Bowl of non-ceramic material (Artifact 3) in cave site, Area C, Ararat.
Bowl of non-ceramic material (Artifact 2) in cave site, Area C, Ararat.
“The vessels would have quickly decomposed at most archaeological sites but are preserved in the high altitude and freezing temperatures near the summit of Mount Ararat,” noted Klenck in his report.
Pitch coating on planks from Locus 2, Area B, Ararat.
Also, a series of mostly small ceramic bowls from a range of periods from the Pottery Neolithic Period (7,000-5,800 B.C.) through the Bronze Age/ Iron Age transition, around 1,350 B.C. were found near the entrance. Klenck concluded, “The edifice was venerated by cultures from the Pottery Neolithic through the end of Bronze Age.”
Pottery Neolithic bowl (Artifact 4) from base of Locus 4, Area A, Ararat.
Significant amount of animal dung were also discovered. Near where vegetable materials such as chickpea and bitter vetch were stored, there is a wood door lined with flax, straw, and wool. Klenck commented on a stench there, which suggests adjacent installation with dung.
“Having entered the locus during the end of the summer on Mount Ararat, the experience was eye-watering,” said the Harvard-trained archaeologist. “The animal dung remains in the monumental wood structure provide researchers with an ideal opportunity to ascertain the animal species that deposited the dung by analyzing the genetic material from these remains.”
Klenck also reported on the wood structure exhibiting advanced wood joinery features that were previously unknown to exist during the Late Epipaleolithic Period.
With the extensive reports of his findings, Klenck also provided an explanation as to why the discovery of the sites on Mount Ararat only occurred during the last decade. He said that the claim or assumption that this site is only a recent discovery is incorrect.
“For centuries, there have been reports by a wide array of people from different periods – including Jewish historian Josephus in the first century and Russian military officers in the nineteenth century – confirming the presence of a monumental, ancient wood structure on Mount Ararat, which they associated with the Ark.”
Other reasons are that few archaeologists completed surveys of Mount Ararat at elevations above 3,000 meters above sea level, and surveyors had backgrounds in historic periods instead of prehistoric archaeology. “They looked for ceramic material but perhaps were not at focused on searching for debitage, lithic tools, or prehistoric features,” he noted.
Addressing the second question that arises from the association between the prehistoric sites on Mount Ararat and Noah’s Ark, the archaeologist notes, “The second question, is more expansive: Did Noah’s Ark actually occur—with the worldwide flood covering the highest mountains, doves and a raven, pairs of every animal, and only Noah and his family surviving a global deluge?”
“Render to science what is science’s and to G-d what is G-d’s.

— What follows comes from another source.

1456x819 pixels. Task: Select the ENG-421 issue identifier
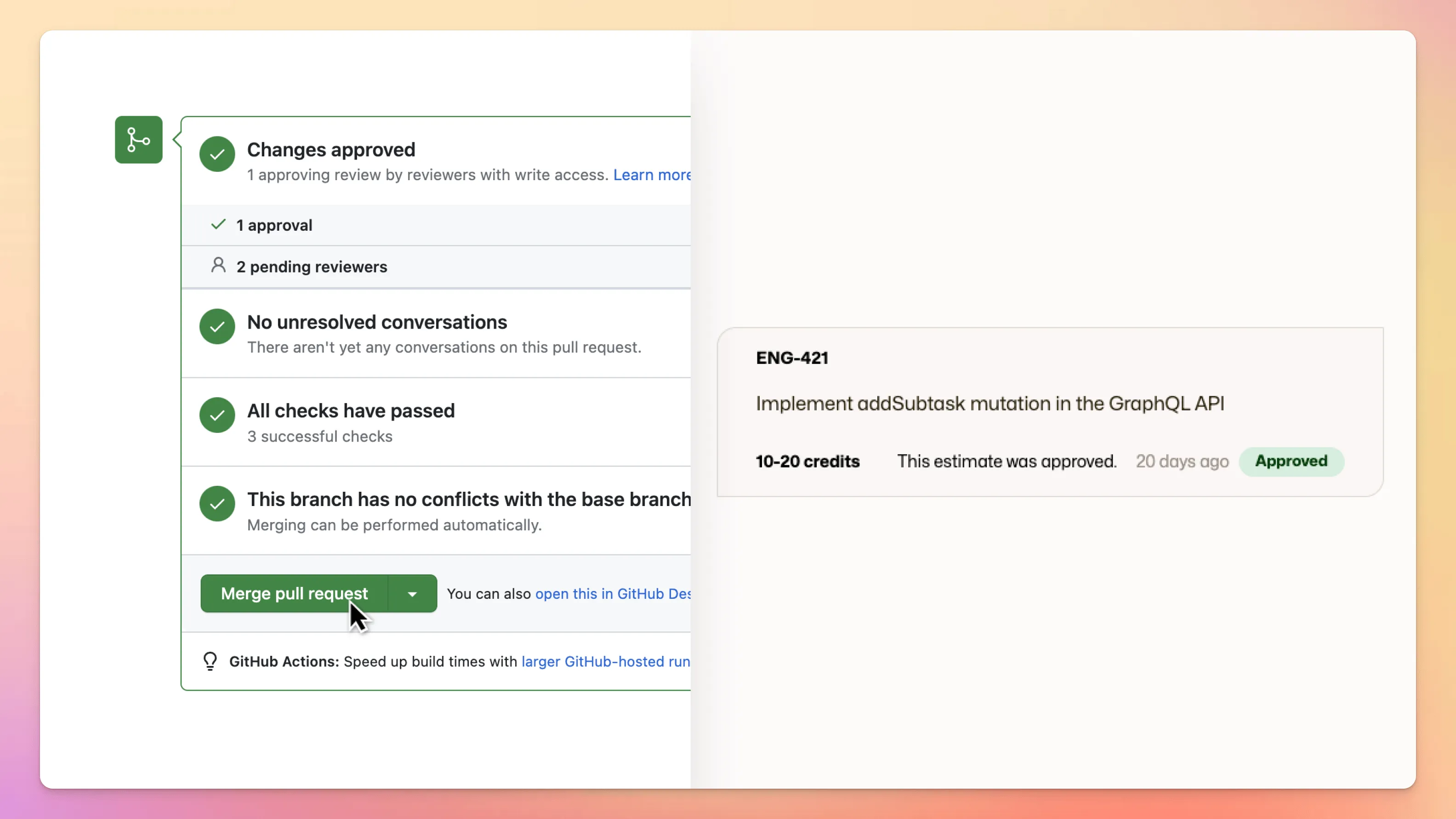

The archaeological artifacts and features from the prehistoric sites on Ararat should be conserved and analyzed according to the best scientific methodologies because of their preservation, antiquity, and importance to understanding the Epipaleolithic / Neolithic transition—or change from the Stone Age to the advent of farming. Conversely, religious communities should be apprised of the scientific analyses from the sites because these prehistoric sites on Mount Ararat are important to the beliefs of many peoples. The scientific community should be careful to analyze the remains on Mount Ararat as free from prejudice as possible.”
The archaeologist concludes, “The prehistoric sites on Mount Ararat fulfill a dual role: they comprise a search for scientific knowledge and a foundation for religious beliefs. The two communities—of science and faith—should work together to maximize the understanding of these wonderful archaeological sites.”